Hal ini sangat kontras dengan teori Ibn Sina yang menganggap bahwa objek
diketahui melalui bentuk yang ditangkap oleh akal aktif (‘aql
fa‘‘āl).
Dalam kerangka ilmu ḥuḍūrī,
Sadra menekankan bahwa jiwa bukan hanya mengetahui sesuatu, tetapi
menjadi sesuatu dalam tingkat eksistensial tertentu. Dengan
kata lain, pengetahuan bukan sekadar aktivitas kognitif, tetapi juga
transformasi eksistensial. Dalam hal ini, Sadra juga terinspirasi oleh ajaran
mistik Ibn ‘Arabi, yang melihat pengalaman pengetahuan sebagai proses
pencerahan batin dan penyatuan spiritual3.
Selain ilmu ḥuḍūrī,
Sadra juga mengembangkan konsepsi ilmu ḥuṣūlī (knowledge by
acquisition), namun menganggapnya sebagai bentuk pengetahuan sekunder. Ia
menjelaskan bahwa ilmu ḥuṣūlī hanya valid pada tataran konseptual, sedangkan
untuk menjangkau realitas sejati dari wujud, manusia harus melewati pengalaman
langsung dan kehadiran eksistensial. Di sinilah Sadra menyatukan epistemologi,
ontologi, dan spiritualitas dalam satu kerangka filosofis yang
utuh4.
Epistemologi Mulla
Sadra juga terikat erat dengan teori gerak substansial (al-ḥarakah
al-jawhariyyah) yang menegaskan bahwa eksistensi manusia selalu
berada dalam keadaan menjadi (ṣīrah al-ṣayrūrah). Artinya,
pengetahuan manusia bukan hanya akumulasi proposisi, tetapi merupakan hasil
transformasi jiwa yang terus berkembang menuju kesempurnaan ontologis5.
Oleh karena itu, epistemologi Sadra bersifat dinamis dan teleologis, yakni
bergerak menuju kesempurnaan eksistensial, bukan hanya validitas logis.
Secara keseluruhan,
dasar epistemologis Mulla Sadra menjadi fondasi dari pendekatan transendental
yang menyatukan akal, intuisi, dan wahyu.
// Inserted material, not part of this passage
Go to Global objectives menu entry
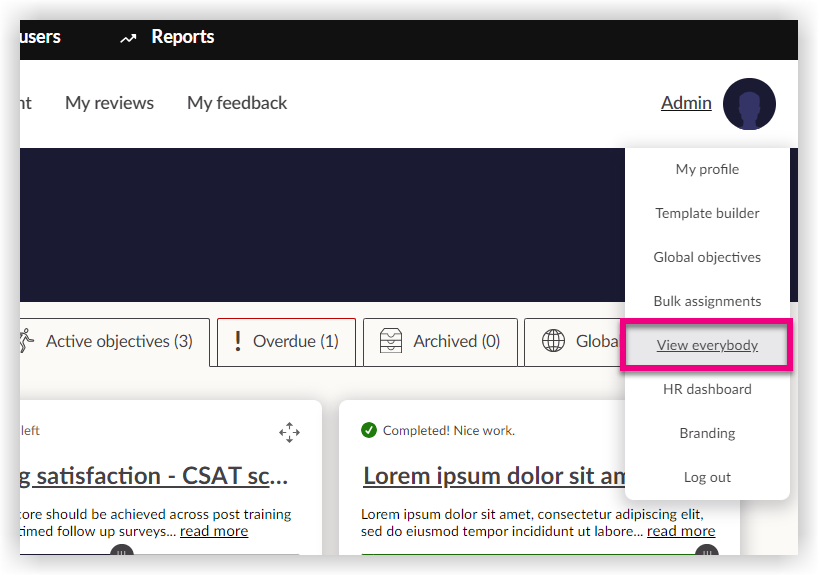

Ia membuka jalan bagi model
pengetahuan yang tidak hanya menjelaskan “apa itu kebenaran,” tetapi juga bagaimana
subjek dapat menjadi bagian dari kebenaran itu sendiri.
Footnotes
[1]
Fazlur Rahman, The Philosophy of Mulla Sadra (Albany: State
University of New York Press, 1975), 53–55.
[2]
Sajjad H. Rizvi, Mullā Ṣadrā and Metaphysics: Modulation of Being
(London: Routledge, 2009), 39–42.
[3]
William C. Chittick, The Self-Disclosure of God: Principles of Ibn
al-‘Arabi’s Cosmology (Albany: SUNY Press, 1998), 117–118.
[4]
Ibrahim Kalin, Knowledge in Later Islamic Philosophy: Mulla Sadra
on Existence, Intellect, and Intuition (New York: Oxford University Press,
2010), 55–58.
[5]
Mehdi Ha’iri Yazdi, The Principles of Epistemology in Islamic
Philosophy: Knowledge by Presence (Albany: SUNY Press, 1992), 93–95.
4.
Doktrin
Ontologis: Prinsip Wujud (Asālat al-Wujūd)
Salah satu
kontribusi paling fundamental Mulla Sadra dalam sejarah filsafat Islam adalah
konsep asālat
al-wujūd (primasi eksistensi), yaitu sebuah
doktrin ontologis yang menyatakan bahwa wujud (eksistensi) adalah realitas
yang paling fundamental, sedangkan māhiyyah (esensi) hanyalah suatu
konstruksi intelektual yang tidak memiliki realitas eksternal independen1.
Doktrin ini lahir
dari kritik Sadra terhadap kecenderungan sebelumnya dalam filsafat
Islam—terutama dalam filsafat Ibn Sina dan Suhrawardi—yang memposisikan māhiyyah
sebagai entitas utama dalam pembahasan ontologis. Menurut Ibn Sina, eksistensi
merupakan sesuatu yang ditambahkan (‘āriḍ) pada esensi, dan dengan
demikian tidak inheren dalam hakikat sesuatu2. Sementara itu,
Suhrawardi, dalam tradisi iluminatifnya, lebih condong kepada primasi esensi
dalam memahami hakikat realitas melalui cahaya sebagai metafor utama. Sadra
menolak pandangan ini dan membalik orientasi ontologis dengan menegaskan bahwa realitas
eksternal sesungguhnya hanyalah eksistensi itu sendiri, dan
segala bentuk esensi hanyalah modifikasi konseptual dalam akal3.
Bagi Mulla Sadra, wujud
bukanlah sesuatu yang bersifat seragam atau statis. Ia adalah realitas
yang tunggal namun bergradasi (tashkīk), yang memiliki
intensitas berbeda-beda dari yang paling rendah hingga paling tinggi. Konsep
ini kelak menjadi dasar dari teori tashkīk al-wujūd (gradasi
eksistensi), yang dibahas dalam bagian terpisah. Namun dalam konteks asālat
al-wujūd, penekanan utama adalah bahwa hanya
wujud yang memiliki realitas objektif, sedangkan esensi adalah
produk akal untuk membedakan antar entitas dalam ranah kognitif4.
Pandangan ini
memiliki implikasi metafisik dan teologis yang sangat mendalam. Pertama, dalam
ranah metafisika, Sadra membuka jalan bagi pemahaman realitas sebagai sesuatu
yang berproses,
dinamis, dan aktual, bukan sekadar struktur esensial yang
tetap. Wujud tidak dapat direduksi pada kategori-kategori logis Aristotelian,
melainkan merupakan suatu entitas eksistensial yang mengalami intensifikasi (ishtidād)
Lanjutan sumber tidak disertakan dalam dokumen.